REQUIRED WORK: Please give back word for word the lines below, from the first one through the one with "The image size is (972, 435).".

··· INPUT

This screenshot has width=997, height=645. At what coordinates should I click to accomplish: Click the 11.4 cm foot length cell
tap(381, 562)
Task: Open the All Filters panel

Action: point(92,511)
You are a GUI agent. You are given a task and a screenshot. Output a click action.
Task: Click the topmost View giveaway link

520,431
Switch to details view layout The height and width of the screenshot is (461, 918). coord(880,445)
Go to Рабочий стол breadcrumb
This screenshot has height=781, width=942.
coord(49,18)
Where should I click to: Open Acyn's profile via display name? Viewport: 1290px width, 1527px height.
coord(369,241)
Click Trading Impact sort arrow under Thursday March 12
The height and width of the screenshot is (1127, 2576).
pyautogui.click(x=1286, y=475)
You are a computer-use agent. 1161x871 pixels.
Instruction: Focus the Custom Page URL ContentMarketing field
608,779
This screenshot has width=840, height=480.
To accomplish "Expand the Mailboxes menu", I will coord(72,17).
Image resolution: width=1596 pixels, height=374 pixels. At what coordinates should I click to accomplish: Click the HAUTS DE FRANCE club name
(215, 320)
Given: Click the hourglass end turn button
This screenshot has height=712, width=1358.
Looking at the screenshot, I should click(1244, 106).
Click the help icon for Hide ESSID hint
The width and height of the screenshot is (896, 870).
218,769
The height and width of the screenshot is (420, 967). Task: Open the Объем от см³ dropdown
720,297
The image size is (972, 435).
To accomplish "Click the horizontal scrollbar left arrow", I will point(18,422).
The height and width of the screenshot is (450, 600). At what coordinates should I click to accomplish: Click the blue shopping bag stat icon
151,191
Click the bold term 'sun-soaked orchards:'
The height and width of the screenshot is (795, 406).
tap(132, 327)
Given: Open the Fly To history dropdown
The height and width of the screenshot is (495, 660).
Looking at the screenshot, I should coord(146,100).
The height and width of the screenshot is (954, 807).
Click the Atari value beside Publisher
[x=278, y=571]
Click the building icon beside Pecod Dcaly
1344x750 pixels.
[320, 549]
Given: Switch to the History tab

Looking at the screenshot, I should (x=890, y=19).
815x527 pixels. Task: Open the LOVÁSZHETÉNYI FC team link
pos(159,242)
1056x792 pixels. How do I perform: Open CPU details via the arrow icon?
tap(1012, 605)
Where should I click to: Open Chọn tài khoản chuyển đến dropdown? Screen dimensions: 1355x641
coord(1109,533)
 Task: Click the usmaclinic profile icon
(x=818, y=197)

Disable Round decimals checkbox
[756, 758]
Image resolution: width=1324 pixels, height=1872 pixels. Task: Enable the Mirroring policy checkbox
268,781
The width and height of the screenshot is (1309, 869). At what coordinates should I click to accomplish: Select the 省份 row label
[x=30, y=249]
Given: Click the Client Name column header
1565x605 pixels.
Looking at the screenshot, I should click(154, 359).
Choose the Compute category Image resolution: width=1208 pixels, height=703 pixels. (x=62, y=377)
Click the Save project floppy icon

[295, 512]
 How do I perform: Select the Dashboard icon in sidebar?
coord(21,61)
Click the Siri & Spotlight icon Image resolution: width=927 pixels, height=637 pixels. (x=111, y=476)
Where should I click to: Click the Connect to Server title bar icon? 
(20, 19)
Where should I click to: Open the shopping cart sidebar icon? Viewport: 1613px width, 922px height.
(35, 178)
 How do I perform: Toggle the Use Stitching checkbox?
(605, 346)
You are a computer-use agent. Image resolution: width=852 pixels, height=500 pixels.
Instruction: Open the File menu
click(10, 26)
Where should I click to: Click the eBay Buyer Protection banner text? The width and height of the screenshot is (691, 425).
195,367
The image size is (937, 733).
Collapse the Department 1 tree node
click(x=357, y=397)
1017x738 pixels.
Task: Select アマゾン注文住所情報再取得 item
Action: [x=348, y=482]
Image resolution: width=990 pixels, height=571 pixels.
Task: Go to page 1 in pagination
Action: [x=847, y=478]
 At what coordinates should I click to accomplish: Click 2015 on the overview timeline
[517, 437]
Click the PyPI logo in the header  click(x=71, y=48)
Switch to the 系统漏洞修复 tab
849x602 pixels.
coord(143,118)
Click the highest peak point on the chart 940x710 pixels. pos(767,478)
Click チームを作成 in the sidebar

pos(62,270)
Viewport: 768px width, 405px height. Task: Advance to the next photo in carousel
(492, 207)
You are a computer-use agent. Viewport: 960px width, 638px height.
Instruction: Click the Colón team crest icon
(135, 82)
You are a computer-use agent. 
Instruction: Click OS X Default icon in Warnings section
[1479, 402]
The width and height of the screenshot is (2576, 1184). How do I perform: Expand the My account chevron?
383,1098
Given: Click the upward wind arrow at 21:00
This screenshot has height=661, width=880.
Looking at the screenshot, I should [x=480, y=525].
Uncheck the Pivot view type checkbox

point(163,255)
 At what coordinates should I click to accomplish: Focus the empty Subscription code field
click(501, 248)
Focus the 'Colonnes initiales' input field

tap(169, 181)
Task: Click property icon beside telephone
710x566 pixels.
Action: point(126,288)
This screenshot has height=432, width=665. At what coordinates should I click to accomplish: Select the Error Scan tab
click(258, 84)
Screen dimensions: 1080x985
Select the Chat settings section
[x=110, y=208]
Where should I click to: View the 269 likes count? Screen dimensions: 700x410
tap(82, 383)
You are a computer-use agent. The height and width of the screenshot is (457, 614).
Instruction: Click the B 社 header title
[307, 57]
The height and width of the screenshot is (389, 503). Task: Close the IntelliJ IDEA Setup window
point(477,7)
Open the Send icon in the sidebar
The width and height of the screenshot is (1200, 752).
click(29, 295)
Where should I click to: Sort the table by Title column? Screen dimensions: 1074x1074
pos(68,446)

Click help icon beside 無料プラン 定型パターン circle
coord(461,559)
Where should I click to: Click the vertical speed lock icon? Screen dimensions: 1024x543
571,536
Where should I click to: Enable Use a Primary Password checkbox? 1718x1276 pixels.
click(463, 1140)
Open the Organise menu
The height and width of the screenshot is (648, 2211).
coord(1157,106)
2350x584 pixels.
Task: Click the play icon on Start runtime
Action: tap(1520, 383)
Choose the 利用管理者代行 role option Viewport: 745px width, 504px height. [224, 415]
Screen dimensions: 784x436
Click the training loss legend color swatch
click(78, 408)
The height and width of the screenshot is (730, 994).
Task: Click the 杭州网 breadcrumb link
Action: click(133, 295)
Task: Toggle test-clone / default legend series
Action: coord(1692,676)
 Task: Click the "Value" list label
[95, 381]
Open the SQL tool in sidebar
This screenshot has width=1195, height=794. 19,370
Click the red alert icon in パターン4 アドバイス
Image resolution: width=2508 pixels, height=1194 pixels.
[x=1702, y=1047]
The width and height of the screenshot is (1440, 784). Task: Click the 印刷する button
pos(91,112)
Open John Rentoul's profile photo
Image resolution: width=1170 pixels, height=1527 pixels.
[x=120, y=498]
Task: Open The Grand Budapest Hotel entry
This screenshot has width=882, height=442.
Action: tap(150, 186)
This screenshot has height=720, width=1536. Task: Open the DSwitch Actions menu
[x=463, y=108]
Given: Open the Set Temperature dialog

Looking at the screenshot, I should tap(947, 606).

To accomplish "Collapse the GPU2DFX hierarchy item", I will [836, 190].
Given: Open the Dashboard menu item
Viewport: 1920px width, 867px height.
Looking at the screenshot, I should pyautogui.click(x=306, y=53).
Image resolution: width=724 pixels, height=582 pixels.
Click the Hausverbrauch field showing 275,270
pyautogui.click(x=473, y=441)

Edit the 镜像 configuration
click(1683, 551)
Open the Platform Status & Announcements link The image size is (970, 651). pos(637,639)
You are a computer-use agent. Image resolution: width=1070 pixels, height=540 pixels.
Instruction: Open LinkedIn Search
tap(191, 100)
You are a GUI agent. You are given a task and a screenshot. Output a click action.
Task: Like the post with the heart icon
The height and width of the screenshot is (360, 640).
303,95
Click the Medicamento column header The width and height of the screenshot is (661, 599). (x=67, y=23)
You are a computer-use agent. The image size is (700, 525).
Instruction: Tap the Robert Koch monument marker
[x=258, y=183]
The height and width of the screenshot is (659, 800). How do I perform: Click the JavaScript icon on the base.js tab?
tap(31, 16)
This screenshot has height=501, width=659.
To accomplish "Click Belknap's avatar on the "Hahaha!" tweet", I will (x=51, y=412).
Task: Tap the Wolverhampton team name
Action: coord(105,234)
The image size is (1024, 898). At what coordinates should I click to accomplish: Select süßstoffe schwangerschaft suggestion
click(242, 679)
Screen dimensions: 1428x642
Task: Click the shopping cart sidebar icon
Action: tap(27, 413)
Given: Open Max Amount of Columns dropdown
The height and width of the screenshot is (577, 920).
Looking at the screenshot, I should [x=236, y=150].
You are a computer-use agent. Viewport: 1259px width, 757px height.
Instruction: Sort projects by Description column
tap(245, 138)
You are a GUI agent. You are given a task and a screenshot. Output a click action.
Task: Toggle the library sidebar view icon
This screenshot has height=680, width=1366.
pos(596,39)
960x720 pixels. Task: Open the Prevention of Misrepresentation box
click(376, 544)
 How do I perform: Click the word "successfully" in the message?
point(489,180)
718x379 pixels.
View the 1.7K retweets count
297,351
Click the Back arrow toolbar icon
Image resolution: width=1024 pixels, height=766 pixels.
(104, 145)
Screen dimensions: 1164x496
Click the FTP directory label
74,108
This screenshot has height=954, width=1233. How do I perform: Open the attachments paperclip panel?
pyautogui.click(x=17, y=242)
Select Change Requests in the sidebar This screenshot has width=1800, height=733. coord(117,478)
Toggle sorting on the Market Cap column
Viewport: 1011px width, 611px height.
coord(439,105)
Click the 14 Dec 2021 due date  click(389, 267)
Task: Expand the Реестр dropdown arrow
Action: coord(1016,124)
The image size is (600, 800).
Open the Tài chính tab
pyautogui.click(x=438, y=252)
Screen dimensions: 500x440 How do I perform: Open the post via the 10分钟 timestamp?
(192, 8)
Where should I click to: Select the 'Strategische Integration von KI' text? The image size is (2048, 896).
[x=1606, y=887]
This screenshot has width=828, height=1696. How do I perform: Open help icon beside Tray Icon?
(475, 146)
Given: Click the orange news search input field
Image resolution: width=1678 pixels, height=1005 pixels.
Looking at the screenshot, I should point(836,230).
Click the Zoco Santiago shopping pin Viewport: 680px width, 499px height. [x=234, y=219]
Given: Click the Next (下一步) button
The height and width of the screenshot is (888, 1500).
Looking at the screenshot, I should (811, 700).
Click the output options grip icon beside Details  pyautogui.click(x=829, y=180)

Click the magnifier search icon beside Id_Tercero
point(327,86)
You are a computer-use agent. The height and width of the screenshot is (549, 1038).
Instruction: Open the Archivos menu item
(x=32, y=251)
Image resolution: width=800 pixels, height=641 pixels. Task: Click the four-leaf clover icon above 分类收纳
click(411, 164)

······

PROBLEM SOLUTION:
This screenshot has width=997, height=645. At what coordinates should I click to accomplish: Click the 11.4 cm foot length cell
tap(381, 562)
Task: Open the All Filters panel

Action: point(92,511)
You are a GUI agent. You are given a task and a screenshot. Output a click action.
Task: Click the topmost View giveaway link

520,431
Switch to details view layout The height and width of the screenshot is (461, 918). coord(880,445)
Go to Рабочий стол breadcrumb
This screenshot has height=781, width=942.
coord(49,18)
Where should I click to: Open Acyn's profile via display name? Viewport: 1290px width, 1527px height.
coord(369,241)
Click Trading Impact sort arrow under Thursday March 12
The height and width of the screenshot is (1127, 2576).
pyautogui.click(x=1286, y=475)
You are a computer-use agent. 1161x871 pixels.
Instruction: Focus the Custom Page URL ContentMarketing field
608,779
This screenshot has width=840, height=480.
To accomplish "Expand the Mailboxes menu", I will coord(72,17).
Image resolution: width=1596 pixels, height=374 pixels. At what coordinates should I click to accomplish: Click the HAUTS DE FRANCE club name
(215, 320)
Given: Click the hourglass end turn button
This screenshot has height=712, width=1358.
Looking at the screenshot, I should click(1244, 106).
Click the help icon for Hide ESSID hint
The width and height of the screenshot is (896, 870).
218,769
The height and width of the screenshot is (420, 967). Task: Open the Объем от см³ dropdown
720,297
The image size is (972, 435).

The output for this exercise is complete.